Students have the opportunity to earn up to three credits, depending on their individual program needs. 

Available credits include:
  • English Language Arts 10 and 20
  • Indigenous Studies 10 and 20
  • Environmental Science 20
  • Cultural Arts 30
  • Indigenous Culture 30
  • Indigenous Studies 30
  • Leadership 30
  • Practical and Applied Arts 30 or Arts Education 30

Apply

The MAGPIE initiative is open to students entering grades 10, 11 and 12 in September 2023. Students must apply to be considered for the program.

Download a paper copy of the application form here or click on the green button to the right. Students must attend Nutana Collegiate during their time in the program.

The application is due April 6, 2023.

Open House

Nutana Collegiate is hosting an open house at the school for the MAGPIE initiative on Monday, March 20, 2023 from 1-6 p.m. We encourage anyone who is interested in the program to attend. If you are unable to join and have questions, please contact Candace Gadwa at gadwac@spsd.sk.ca.

The MAGPIE Experience

Magpie2.jpgThe T-shirt wrapped bundles in the hands of each student were far from the traditional, hide-wrapped bundles. But for the inaugural group of MAGPIE program students, the bundles they received last June represented a collection of the program's unique learning and experiences.

Introduced during the second semester of the 2019-20 school year, the MAGPIE program—Manifest Academic Growth and Promote Indigenous Excellence—saw more than two dozen Grade 10-12 students from schools across the city come together at Nutana Collegiate.

"I wanted to come to this program because I figured it would be a space meant for me," said Tiana McCabe, a Grade 11 student from Bedford Road Collegiate. "I figured MAGPIE would be an opportunity for me to feel like I belong somewhere and actually feel like I can be my authentic self.

"I look at (the teachers) the same way as my parents; the way they are walking with us is the same way our parents would. They walk side-by-side."

Indigenous learning and culture are the program's foundation and traditional methods of instruction and learning are transformed to introduce or re-engage Indigenous youth in their culture and build a community of learners.
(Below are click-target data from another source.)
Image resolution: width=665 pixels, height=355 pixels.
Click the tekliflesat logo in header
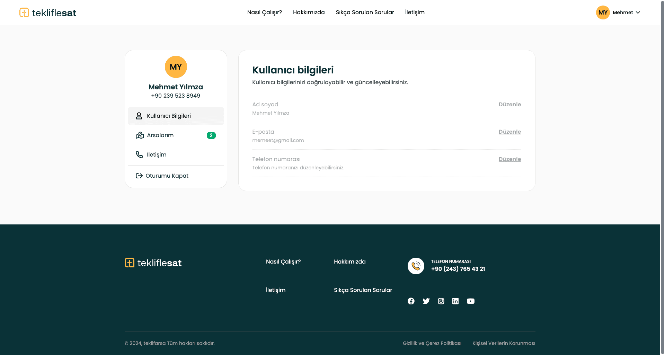point(48,13)
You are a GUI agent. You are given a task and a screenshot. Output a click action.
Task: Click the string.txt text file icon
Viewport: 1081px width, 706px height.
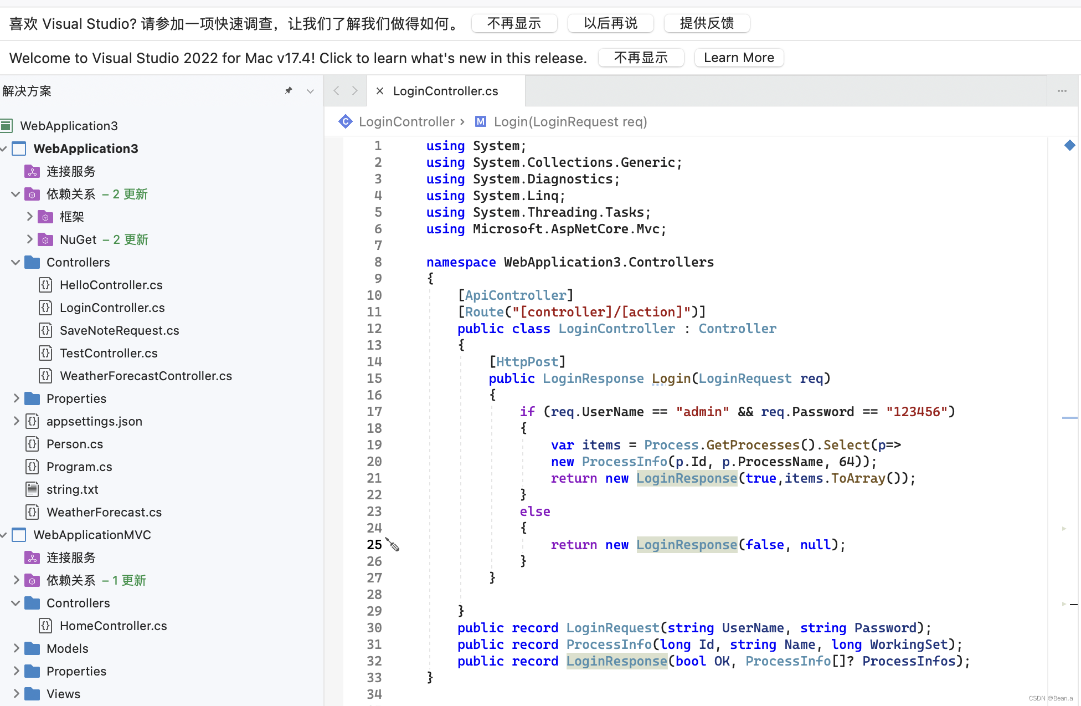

The half-day, semester-long program provides an integrated experience that meets curricular outcomes and offers students the opportunity to earn credits such as Cultural Arts, Leadership, and Indigenous Studies that count toward graduation requirements.

"What we wanted to create with our MAGPIE program was to be able to experience those opportunities, to come back to our society's teaching . . . and being able to incorporate that into the classroom," said teacher TJ Warren. "A lot of what we do is based on identity components, and so the program began with instilling a lot of identity, being culturally cognizant, and being able to preserve that component of our societies and the ongoing translation and transmission of our traditions through language."

The high school credit program grew out of Saskatoon Public Schools' Indigenous Ensemble, an extracurricular program that engages elementary and high school students in the traditional and contemporary music, song, dance, traditional arts, and language of Saskatchewan First Nations and Métis people.

Magpie1.jpgThe MAGPIE name carries special significance. Often considered a nuisance bird, it's a parallel to how Indigenous youth are seen by some people in the wider community. However, in the same manner as the magpie, Warren  and co-teacher Candace Gadwa say Indigenous youth are intelligent and adaptive. Their students  are  motivated  by opportunities to grow in the learning and experiences provided through a program that both students and teachers call a "family."

That close community and the ability of both students and teachers to adapt was illustrated just six weeks into the program when in-person learning was discontinued  as a result of the COVID-19 pandemic. Despite having to learn from a distance, the majority of students remained engaged in their learning and celebrated success by receiving their bundles.

"They all came here for different things," Warren says, "but when they are here together, they are all here for the same reason."